UK crochet experts have picked up their crochets to celebrate the Queen’s Platinum Jubilee – recreating the monarch and her corgis in miniature to sit on letterboxes across the country.
Avid crocheters have decorated their communities with bejeweled crowns and wide-eyed versions of the Queen’s Guard to mark her 70 years on the throne.
Jasmine Colley, 27, spent six weeks creating her Jubilee-themed creation, which she posted on a postbox near her home in Harwich, Essex.
The design features a purple and gold crown flanked by one of the Queen’s corgis and the monarch herself, sporting a matching purple dress and hat.

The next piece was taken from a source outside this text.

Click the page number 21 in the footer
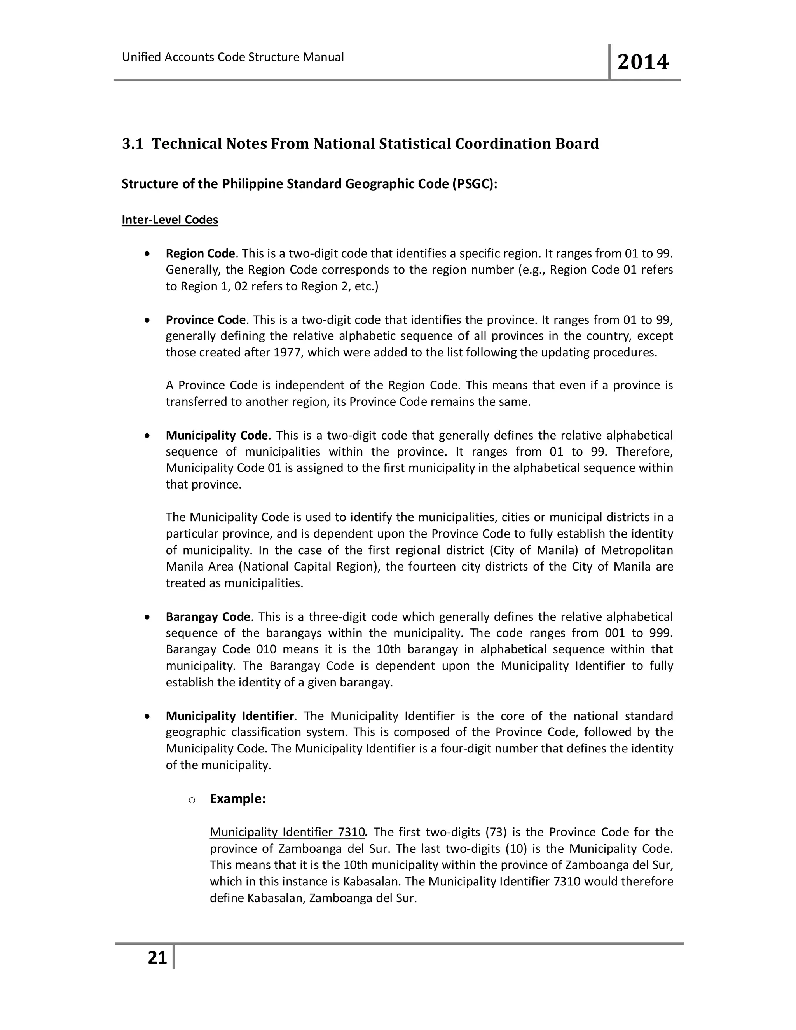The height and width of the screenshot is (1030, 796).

“It is so admirable that the Queen is the longest reigning female monarch of all time,” Ms Colley, head of customer master data, told the PA news agency.
“I loved (the process). I spend all my free time crocheting, it’s so nice to walk past and see people staring at it.
“I even organize a small local competition to involve people if they wish. All they have to do is share and take a selfie with “the queen” for a chance to win their very own crochet queen.
“It’s so nice to see the community getting involved, especially when we’ve all been locked down for so long. I can’t wait to see the city all decorated and the street parties in action in June.
Julie Walker is the mastermind behind a wire replica of the Queen’s head, topped with a sparkling crown and matching earrings.
The decoration, which took her three weeks, perches on a postbox near her home in Wallasey and caught the eye of many passers-by.
“I loved doing this one, watching it come to life,” Ms Walker, 54, told PA.
“I am a Royalist and I think the Queen has done an amazing job.
“I am really looking forward to celebrating the Jubilee with my family and friends.”
Another red pillared box in Doveridge, Derbyshire, was also given an extravagant wreath ahead of the bank holiday weekend.
Designer Leonie Edwards, a 36-year-old electronics maker, told PA: ‘I’ve just moved into the village so I thought it was a good way to connect with the village community. .
“It was supposed to be a secret – I went out at 6am on Sunday morning to set it up but the postmaster spotted me. I thought it would be a nice mystery for the village.
“I love royal history, especially Tudor history and our queen is one of them.”
A designer, who asked to be called Yarnsy, created a version of the queen in a turquoise ensemble with one of her guards next to her, the pair against a rainbow backdrop of blue, white and red.
“I’m a big fan of anything that encourages a great community spirit,” said the 46-year-old from Didcot, Oxfordshire.
“Jubilee is a perfect opportunity to connect with friends and family and have a great evening together. I think the UK is unique in having such an old figurehead.
“It’s really nice to see people stop to take a look or respond to social media posts with their lovely comments.”
The projects take many hours to complete, but mailbox decorations are a “fast-growing phenomenon,” according to a crochet enthusiast who asked to remain anonymous.
“It started in lockdown with people who knew how to crochet or knit leaving letterbox covers or small gifts in their local community,” the 68-year-old from Stopsley, Luton explained.
The Jubilee weekend will take place between Thursday June 2 and Sunday June 5.